Regulatory Decision Summary for FORXIGA

A single Phase IIIb pivotal study in 219 patients with type 2 diabetes and inadequate glycemic control on metformin, in combination with a sulfonylurea, was provided to support the proposed indication. The primary efficacy endpoint, a statistically significant mean placebo adjusted hemoglobin A1c (HbA1c) (glycated hemoglobin) reduction from baseline to week 24 in patients treated with dapagliflozin (the medicinal ingredient in Forxiga) 10 mg daily added-on to metformin in combination with a sulfonylurea, was met.

The placebo-adjusted mean decrease in HbA1c was −0.69%, an effect which was sustained at week 52. Improved glycemic control was supported by the first four key secondary endpoints of reduction in mean fasting plasma glucose, reduction in total body weight, proportion of patients achieving a therapeutic glycemic response (defined as HbA1c <7.0% over 24 weeks of treatment), and reduction in seated systolic blood pressure from baseline to week 8.

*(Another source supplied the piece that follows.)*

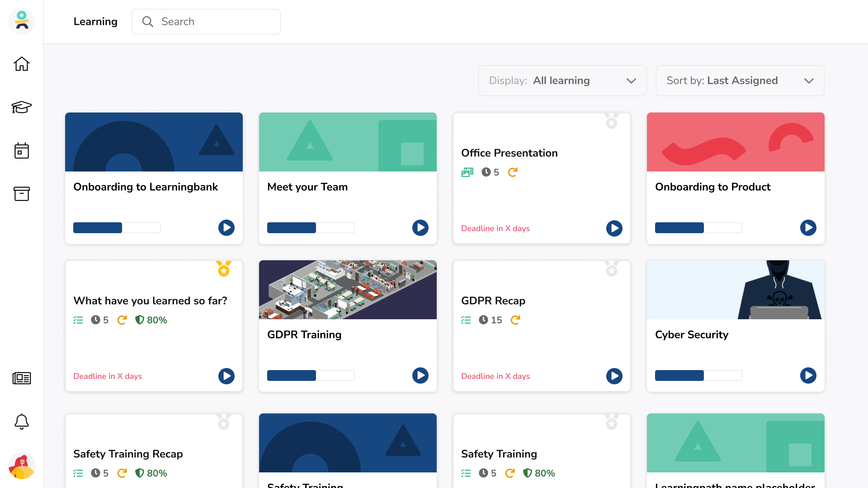Click the notifications bell icon

[x=22, y=422]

Overall, dapagliflozin as add-on therapy in combination with metformin and a sulfonylurea was well tolerated and no new safety concerns were identified. In the 28-week extension period study, incidence of adverse events was increased but remained balanced in the dapagliflozin 10 mg and the placebo group. Higher incidences of genital infection, urinary tract infections, renal impairment, and hypovolemia were reported but expected based on the known safety profile of dapagliflozin. More patients in the dapagliflozin group (15.6%) than in the placebo group (4.6%) also experienced a minor event of hypoglycemia, an event known with this combination.

Risk mitigation is addressed through adequate labelling and the existing risk management plan.

The benefit-risk assessment for the new indication is positive.